In one of life’s many curious twists, my granddaughter of 15 months is gaining language while my husband with dementia is losing it.
Lately I’ve been noticing the language tricks he uses to compensate for the word loss and continue to participate in conversation. Three of his all-purpose words are: guys, affair and operation. “Guy” or “guys” can refer to any object, such as “What should I do with these guys?” meaning the mail. He often asks, “Where does this guy go?” when putting away a utensil. (As noted previously, all kitchen drawers and cabinets are labeled, so maybe it’s just laziness?) “Look at that guy!” pointing to a tree in bloom.
“Affair” and “operation” are pretty much interchangeable. When we’re walking, he may say, “That’s a nice operation,” meaning the layout of the house we’re passing. “Affair” can also be a catch-all for any activity, from dinner with friends to a game of Scrabble.
He also has favorite phrases that are prompted by events. At the end of our daily walk, he says, “That was a nice little jaunt.” Sadly for me, I wait for the comment as we come up the stairs and then grind my teeth when–yes–he says it again.
Here I have to confess my own personal terror: I, too, am losing words. A couple of weeks ago, I could not find the word “ostracize.” I knew it was hiding in my mind somewhere. I knew Pete Seeger used that very word in the story-song Abiyoyo. “The townspeople _____________ the boy and his father. That means they made ’em live on the edge of town.” But I couldn’t think of it.
These blanks come too often for comfort, especially for a writer like me.

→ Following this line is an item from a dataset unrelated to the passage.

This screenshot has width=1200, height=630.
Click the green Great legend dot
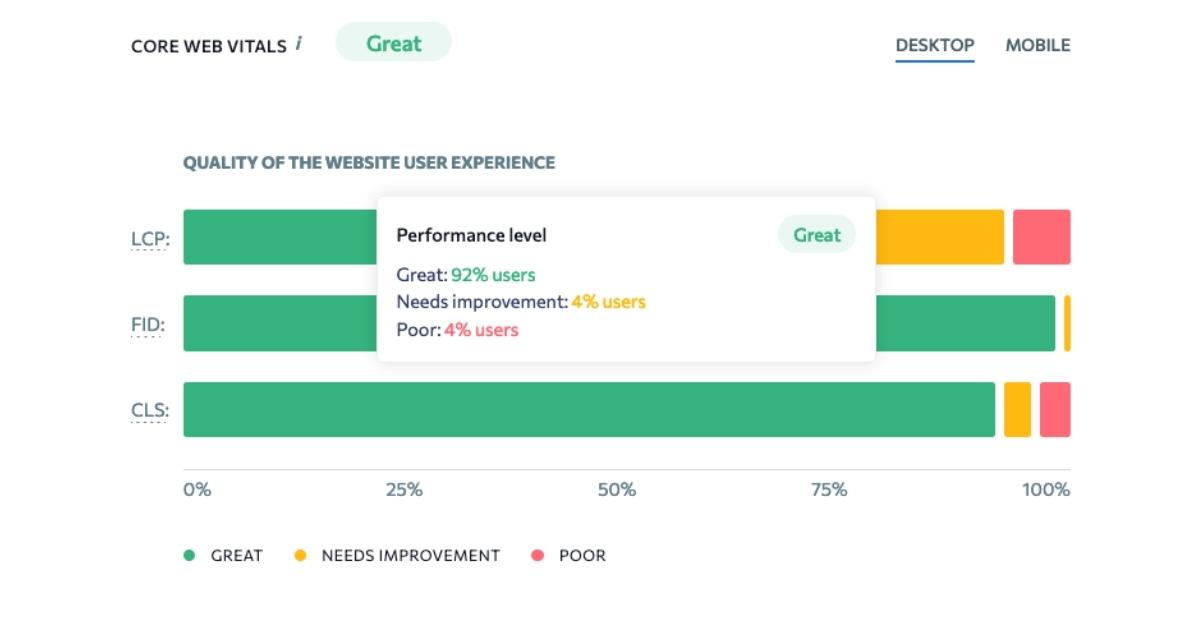(191, 555)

I remember my mother asking me to “bring me the thing on the thing.” Right. A little trouble retrieving words is part of normal aging. But when isn’t it normal?
What if I’m getting dementia? How will we manage, the two of us?
2 thoughts on “The Language of Dementia”
Oh, Kim. I wish there was something to say to lighten this extra burden. I think everybody worries when they just can’t remember a word, but usually it comes to mind soon, Please don’t go down the path of what if..particularly in regard to your getting dementia.virtual hugs.
As someone who has always “lost” words, even as a child. It can be SO frustrating.